I must stand up and speak on behalf of the unions on this issue, because of what they, their members and the people who filled out our survey told us. I have pages and pages of testimony, as I am wont to do, from people who feel unsafe in their workplaces. All of them mention feeling unsafe because there are not enough staff. They are all talking to me about this. The question simply asked whether people had experienced any behaviour that made them feel unsafe in their workplace and if there was anything else they would like to add in this regard. It was not a leading question, and all of them got back to me to say they felt unsafe because there were not enough staff to be able to do anything about the situation. I, therefore, take umbrage at the Minister's description. It is something I am sure people listening would feel does not reflect their situation.That may be a challenge for the Minister to look at, if people are saying in the service that they feel unsafe with the staffing numbers but that the Minister is saying that he has record numbers of staff coming in. Those two are still not adding up. I do not know what is happening if we have record numbers of staff coming in for four years in a row, yet I have staff, former staff and people who are currently working in many of these places coming to me saying that there are just not enough staff. This is an appalling indictment of our health service where we have a nurse attacked on a night, and the most time she can take off is to go to the bathroom, to wipe herself down, to clean and to give herself a splash of water over her face because there is simply not enough staff for her to walk off the ward.

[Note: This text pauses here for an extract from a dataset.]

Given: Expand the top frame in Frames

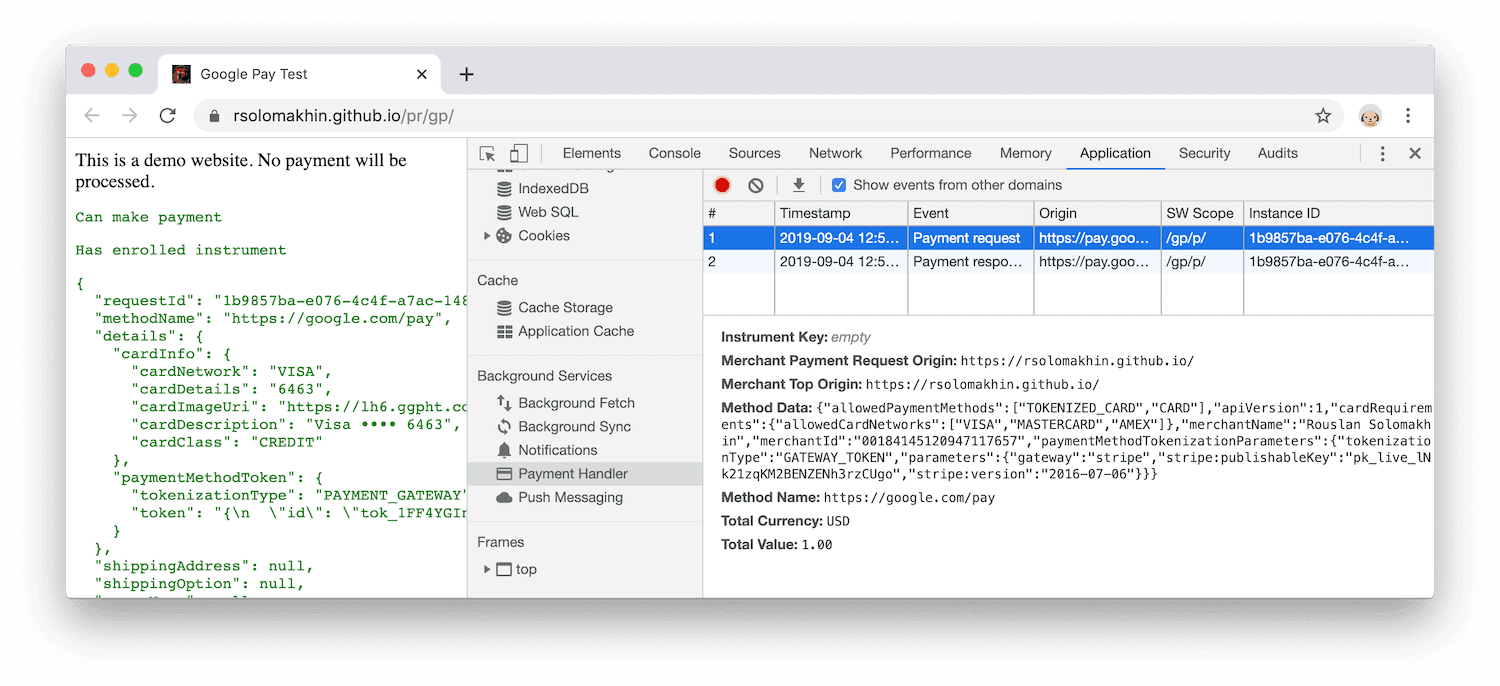Looking at the screenshot, I should pyautogui.click(x=487, y=569).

It is a terrible indictment of our health service when this happens where I have a staff member who is saying that they were attacked so badly that they do not think that they will ever go back to work again. Another section 38 worker's upper arms were so badly hurt they could not even lift up their grandchild. That is a terrible indictment. These people are saying that they want to go back to work and feel so guilty that their colleagues are being left to deal with this on their own.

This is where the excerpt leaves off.